== Segment start ==

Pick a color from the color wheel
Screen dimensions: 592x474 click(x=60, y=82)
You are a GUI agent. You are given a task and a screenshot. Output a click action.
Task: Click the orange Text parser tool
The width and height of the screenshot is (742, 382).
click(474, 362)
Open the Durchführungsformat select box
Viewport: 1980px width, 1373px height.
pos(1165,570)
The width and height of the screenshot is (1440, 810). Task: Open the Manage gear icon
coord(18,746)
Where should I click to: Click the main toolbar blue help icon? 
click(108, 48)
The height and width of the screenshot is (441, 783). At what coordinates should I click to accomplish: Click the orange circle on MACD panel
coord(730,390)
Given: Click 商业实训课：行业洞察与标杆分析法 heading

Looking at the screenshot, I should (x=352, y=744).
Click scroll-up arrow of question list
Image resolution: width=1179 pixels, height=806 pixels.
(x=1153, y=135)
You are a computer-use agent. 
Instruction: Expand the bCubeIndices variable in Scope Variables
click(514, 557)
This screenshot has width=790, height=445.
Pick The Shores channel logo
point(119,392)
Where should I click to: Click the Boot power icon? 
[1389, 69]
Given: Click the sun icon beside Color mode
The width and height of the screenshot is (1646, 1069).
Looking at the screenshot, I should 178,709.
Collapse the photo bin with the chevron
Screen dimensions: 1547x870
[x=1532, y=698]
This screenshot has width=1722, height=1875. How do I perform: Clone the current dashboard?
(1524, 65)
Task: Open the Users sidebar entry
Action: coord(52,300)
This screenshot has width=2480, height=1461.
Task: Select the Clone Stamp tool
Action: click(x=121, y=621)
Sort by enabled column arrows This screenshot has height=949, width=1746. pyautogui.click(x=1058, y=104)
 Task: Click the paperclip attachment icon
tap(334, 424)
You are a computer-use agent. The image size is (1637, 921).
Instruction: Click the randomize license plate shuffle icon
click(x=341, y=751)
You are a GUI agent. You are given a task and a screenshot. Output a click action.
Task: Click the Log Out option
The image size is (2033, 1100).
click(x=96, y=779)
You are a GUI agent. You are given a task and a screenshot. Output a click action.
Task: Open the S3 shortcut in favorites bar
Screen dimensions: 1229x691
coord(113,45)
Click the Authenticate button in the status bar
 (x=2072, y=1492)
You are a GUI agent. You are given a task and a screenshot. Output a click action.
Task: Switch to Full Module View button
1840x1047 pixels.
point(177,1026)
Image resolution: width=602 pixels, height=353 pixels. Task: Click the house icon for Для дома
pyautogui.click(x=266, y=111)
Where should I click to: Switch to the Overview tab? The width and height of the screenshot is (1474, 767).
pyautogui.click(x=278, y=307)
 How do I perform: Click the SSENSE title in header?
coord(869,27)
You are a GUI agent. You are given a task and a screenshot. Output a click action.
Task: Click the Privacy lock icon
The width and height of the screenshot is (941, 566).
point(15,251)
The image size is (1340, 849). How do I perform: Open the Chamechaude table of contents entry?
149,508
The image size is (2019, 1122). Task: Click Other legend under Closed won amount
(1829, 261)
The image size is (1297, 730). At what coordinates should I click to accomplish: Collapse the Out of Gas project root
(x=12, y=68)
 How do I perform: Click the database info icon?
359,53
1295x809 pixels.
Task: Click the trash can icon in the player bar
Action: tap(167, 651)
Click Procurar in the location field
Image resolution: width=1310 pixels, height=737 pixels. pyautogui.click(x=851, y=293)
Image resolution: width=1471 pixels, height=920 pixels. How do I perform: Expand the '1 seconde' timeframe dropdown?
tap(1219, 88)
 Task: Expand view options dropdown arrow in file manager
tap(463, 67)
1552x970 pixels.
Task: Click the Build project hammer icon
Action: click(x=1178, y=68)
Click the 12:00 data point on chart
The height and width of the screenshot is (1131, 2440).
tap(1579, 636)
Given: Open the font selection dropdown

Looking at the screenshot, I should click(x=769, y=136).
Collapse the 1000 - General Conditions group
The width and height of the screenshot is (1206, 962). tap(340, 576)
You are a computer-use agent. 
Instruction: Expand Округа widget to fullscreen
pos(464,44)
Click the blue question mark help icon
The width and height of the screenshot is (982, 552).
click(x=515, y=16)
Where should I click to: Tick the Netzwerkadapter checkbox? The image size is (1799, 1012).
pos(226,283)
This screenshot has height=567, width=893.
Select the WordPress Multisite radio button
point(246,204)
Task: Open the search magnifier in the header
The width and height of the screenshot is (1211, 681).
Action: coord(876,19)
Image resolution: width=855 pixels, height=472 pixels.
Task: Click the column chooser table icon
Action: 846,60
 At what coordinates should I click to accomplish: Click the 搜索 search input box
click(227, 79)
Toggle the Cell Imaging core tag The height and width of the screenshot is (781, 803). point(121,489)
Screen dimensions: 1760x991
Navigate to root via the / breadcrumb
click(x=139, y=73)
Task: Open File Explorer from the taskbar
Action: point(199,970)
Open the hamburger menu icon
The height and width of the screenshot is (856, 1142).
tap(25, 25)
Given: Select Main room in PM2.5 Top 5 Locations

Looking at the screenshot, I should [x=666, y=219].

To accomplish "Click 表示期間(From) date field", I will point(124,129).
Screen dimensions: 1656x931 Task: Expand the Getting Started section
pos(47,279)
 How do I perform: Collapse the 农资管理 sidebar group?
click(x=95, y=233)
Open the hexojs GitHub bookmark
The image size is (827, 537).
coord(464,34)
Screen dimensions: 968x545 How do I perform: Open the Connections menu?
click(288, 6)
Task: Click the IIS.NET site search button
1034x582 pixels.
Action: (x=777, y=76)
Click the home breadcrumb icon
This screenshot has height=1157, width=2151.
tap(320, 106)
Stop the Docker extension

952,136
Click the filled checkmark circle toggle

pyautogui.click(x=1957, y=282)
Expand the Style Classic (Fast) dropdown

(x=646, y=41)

== Segment end ==

▶ [AIM OF THE TASK] Output each record precisely as written.

▶ [ANSWER]
Pick a color from the color wheel
Screen dimensions: 592x474 click(x=60, y=82)
You are a GUI agent. You are given a task and a screenshot. Output a click action.
Task: Click the orange Text parser tool
The width and height of the screenshot is (742, 382).
click(474, 362)
Open the Durchführungsformat select box
Viewport: 1980px width, 1373px height.
pos(1165,570)
The width and height of the screenshot is (1440, 810). Task: Open the Manage gear icon
coord(18,746)
Where should I click to: Click the main toolbar blue help icon? 
click(108, 48)
The height and width of the screenshot is (441, 783). At what coordinates should I click to accomplish: Click the orange circle on MACD panel
coord(730,390)
Given: Click 商业实训课：行业洞察与标杆分析法 heading

Looking at the screenshot, I should (x=352, y=744).
Click scroll-up arrow of question list
Image resolution: width=1179 pixels, height=806 pixels.
(x=1153, y=135)
You are a computer-use agent. 
Instruction: Expand the bCubeIndices variable in Scope Variables
click(514, 557)
This screenshot has width=790, height=445.
Pick The Shores channel logo
point(119,392)
Where should I click to: Click the Boot power icon? 
[1389, 69]
Given: Click the sun icon beside Color mode
The width and height of the screenshot is (1646, 1069).
Looking at the screenshot, I should 178,709.
Collapse the photo bin with the chevron
Screen dimensions: 1547x870
[x=1532, y=698]
This screenshot has width=1722, height=1875. How do I perform: Clone the current dashboard?
(1524, 65)
Task: Open the Users sidebar entry
Action: coord(52,300)
This screenshot has width=2480, height=1461.
Task: Select the Clone Stamp tool
Action: click(x=121, y=621)
Sort by enabled column arrows This screenshot has height=949, width=1746. pyautogui.click(x=1058, y=104)
 Task: Click the paperclip attachment icon
tap(334, 424)
You are a computer-use agent. The image size is (1637, 921).
Instruction: Click the randomize license plate shuffle icon
click(x=341, y=751)
You are a GUI agent. You are given a task and a screenshot. Output a click action.
Task: Click the Log Out option
The image size is (2033, 1100).
click(x=96, y=779)
You are a GUI agent. You are given a task and a screenshot. Output a click action.
Task: Open the S3 shortcut in favorites bar
Screen dimensions: 1229x691
coord(113,45)
Click the Authenticate button in the status bar
 (x=2072, y=1492)
You are a GUI agent. You are given a task and a screenshot. Output a click action.
Task: Switch to Full Module View button
1840x1047 pixels.
point(177,1026)
Image resolution: width=602 pixels, height=353 pixels. Task: Click the house icon for Для дома
pyautogui.click(x=266, y=111)
Where should I click to: Switch to the Overview tab? The width and height of the screenshot is (1474, 767).
pyautogui.click(x=278, y=307)
 How do I perform: Click the SSENSE title in header?
coord(869,27)
You are a GUI agent. You are given a task and a screenshot. Output a click action.
Task: Click the Privacy lock icon
The width and height of the screenshot is (941, 566).
point(15,251)
The image size is (1340, 849). How do I perform: Open the Chamechaude table of contents entry?
149,508
The image size is (2019, 1122). Task: Click Other legend under Closed won amount
(1829, 261)
The image size is (1297, 730). At what coordinates should I click to accomplish: Collapse the Out of Gas project root
(x=12, y=68)
 How do I perform: Click the database info icon?
359,53
1295x809 pixels.
Task: Click the trash can icon in the player bar
Action: tap(167, 651)
Click Procurar in the location field
Image resolution: width=1310 pixels, height=737 pixels. pyautogui.click(x=851, y=293)
Image resolution: width=1471 pixels, height=920 pixels. How do I perform: Expand the '1 seconde' timeframe dropdown?
tap(1219, 88)
 Task: Expand view options dropdown arrow in file manager
tap(463, 67)
1552x970 pixels.
Task: Click the Build project hammer icon
Action: click(x=1178, y=68)
Click the 12:00 data point on chart
The height and width of the screenshot is (1131, 2440).
tap(1579, 636)
Given: Open the font selection dropdown

Looking at the screenshot, I should click(x=769, y=136).
Collapse the 1000 - General Conditions group
The width and height of the screenshot is (1206, 962). tap(340, 576)
You are a computer-use agent. 
Instruction: Expand Округа widget to fullscreen
pos(464,44)
Click the blue question mark help icon
The width and height of the screenshot is (982, 552).
click(x=515, y=16)
Where should I click to: Tick the Netzwerkadapter checkbox? The image size is (1799, 1012).
pos(226,283)
This screenshot has height=567, width=893.
Select the WordPress Multisite radio button
point(246,204)
Task: Open the search magnifier in the header
The width and height of the screenshot is (1211, 681).
Action: coord(876,19)
Image resolution: width=855 pixels, height=472 pixels.
Task: Click the column chooser table icon
Action: 846,60
 At what coordinates should I click to accomplish: Click the 搜索 search input box
click(227, 79)
Toggle the Cell Imaging core tag The height and width of the screenshot is (781, 803). point(121,489)
Screen dimensions: 1760x991
Navigate to root via the / breadcrumb
click(x=139, y=73)
Task: Open File Explorer from the taskbar
Action: point(199,970)
Open the hamburger menu icon
The height and width of the screenshot is (856, 1142).
tap(25, 25)
Given: Select Main room in PM2.5 Top 5 Locations

Looking at the screenshot, I should [x=666, y=219].

To accomplish "Click 表示期間(From) date field", I will point(124,129).
Screen dimensions: 1656x931 Task: Expand the Getting Started section
pos(47,279)
 How do I perform: Collapse the 农资管理 sidebar group?
click(x=95, y=233)
Open the hexojs GitHub bookmark
The image size is (827, 537).
coord(464,34)
Screen dimensions: 968x545 How do I perform: Open the Connections menu?
click(288, 6)
Task: Click the IIS.NET site search button
1034x582 pixels.
Action: (x=777, y=76)
Click the home breadcrumb icon
This screenshot has height=1157, width=2151.
tap(320, 106)
Stop the Docker extension

952,136
Click the filled checkmark circle toggle

pyautogui.click(x=1957, y=282)
Expand the Style Classic (Fast) dropdown

(x=646, y=41)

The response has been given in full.